In 2016, the ABS changed the way they code Place of Work data in the Census. They now take the “Not Stated” category, and “impute” a likely place of work based on other characteristics.
This means if you are comparing 2016 place of work data to 2011 raw Census data, you will think that employment has gone up substantially more than it has, because the 2011 data still has a “Not stated” place of work category (Keenan wrote a great blog about this at the time).
When we found out about this, we took 2011 Census data off the site so users weren’t making incorrect comparisons. We also arranged to get 2011 Census data from the ABS which was experimentally imputed using a similar methodology. This dataset is not widely available but is now included in the Worker Profiles section of economy.id.
We are currently sourcing a comparable 2011 dataset for the “Self-containment” and “Self-sufficiency” pages which look at the number of residents who work locally. We know it is important for our clients to be able to see how this is changing over time, but it is a very difficult dataset to get, as this experimental imputation was not done by ABS at the Local Government level, and it’s not a publicly available dataset. So 2011 datasets have been removed for the time being.
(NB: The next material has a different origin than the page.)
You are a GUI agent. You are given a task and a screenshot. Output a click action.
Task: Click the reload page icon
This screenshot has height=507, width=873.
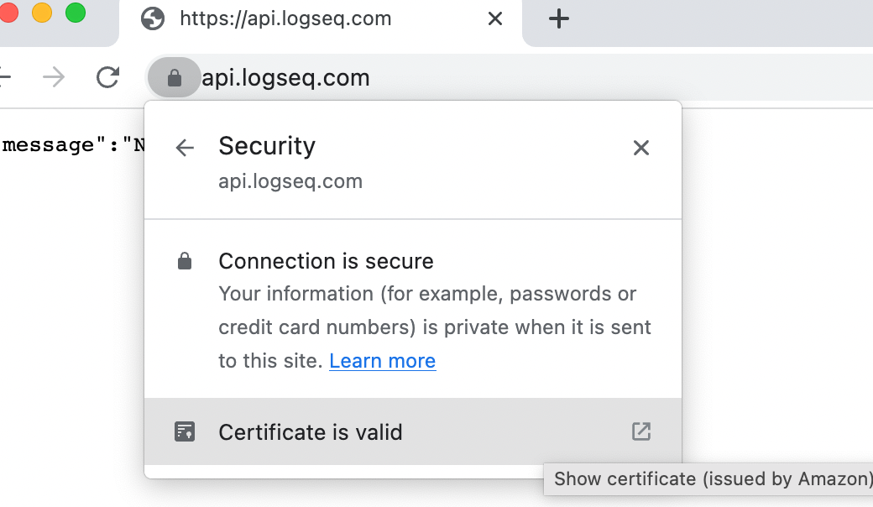click(107, 77)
In a similar vein, the methodology used in SEIFA changes every Census. So while it may be tempting to compare the socio-economic indicators for areas over multiple Census years, it’s not recommended, and we don’t show time series for this on the page.
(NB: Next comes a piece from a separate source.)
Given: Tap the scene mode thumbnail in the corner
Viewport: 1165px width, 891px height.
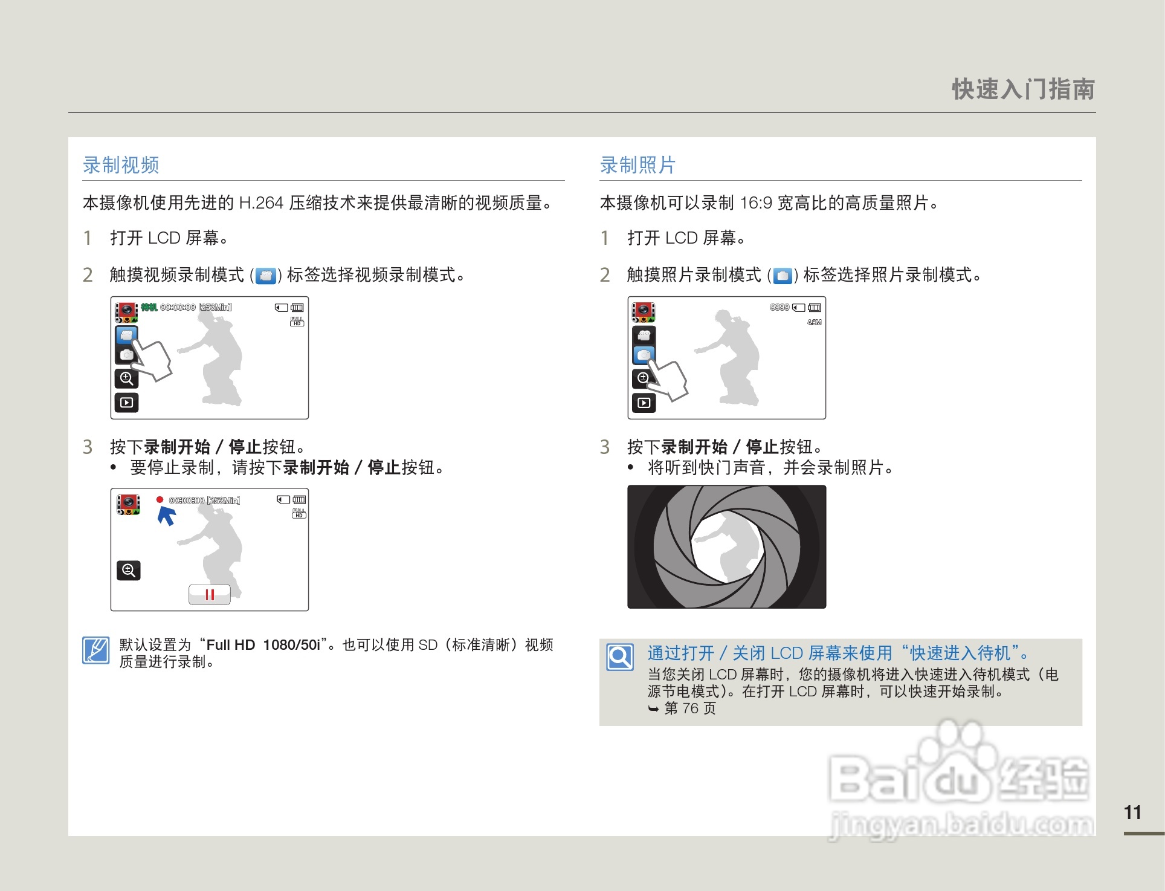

What assumptions are made in forecasts?
If your work involves planning for the future, there are a number of publicly-available population forecasts you may reference.
In the forecasts we produce for local governments, our assumptions about dwellings and development are very specific and completely transparent.
That means our forecasts are not “projections”, but are based on an assessment of the land supply, building industry capacity and demand for dwellings in the area. These assumptions are explicit, so you can see which specific sites have been included or not in the future population growth.
When a growth area runs out of the land, the changing population reflects this. We don’t just assume that the population will continue to grow at the same rate, or decline – it’s about how areas go through cycles and how the types of development impact on this (the City of Armadale is a great example).
Putting data in context
You have 200 people in your community who are unemployed. Is that a lot?
To give any piece of data meaning, you need to give it context.
‘Unemployment has doubled in the past five years’ or ‘..20% lower than the state average’ are powerful statements because they tell a story about people that is relative to another place or another point in time.
For this reason, we display all datasets in a consistent format, showing the comparison to a benchmark area and change over time.
These are called the “Dominant” and “Emerging” charts, and represent a simple but powerful way of analysing data. “What role does this particular area or sub-population play within the wider region?” (dominant chart) and “How is it changing over time?” (Emerging chart). The emerging groups are those you are likely to need to plan for in the future, and can now be viewed in either absolute numbers or in percentage terms.
Choose the right chart
Finally, while everyone knows that a picture tells a thousand words, choosing the right chart for the data you’re referencing is important. Because everyone consumes data differently, we display all data as tables, charts, but other times mapping data with some textual analysis is the best way to communicate the story you’re trying to tell.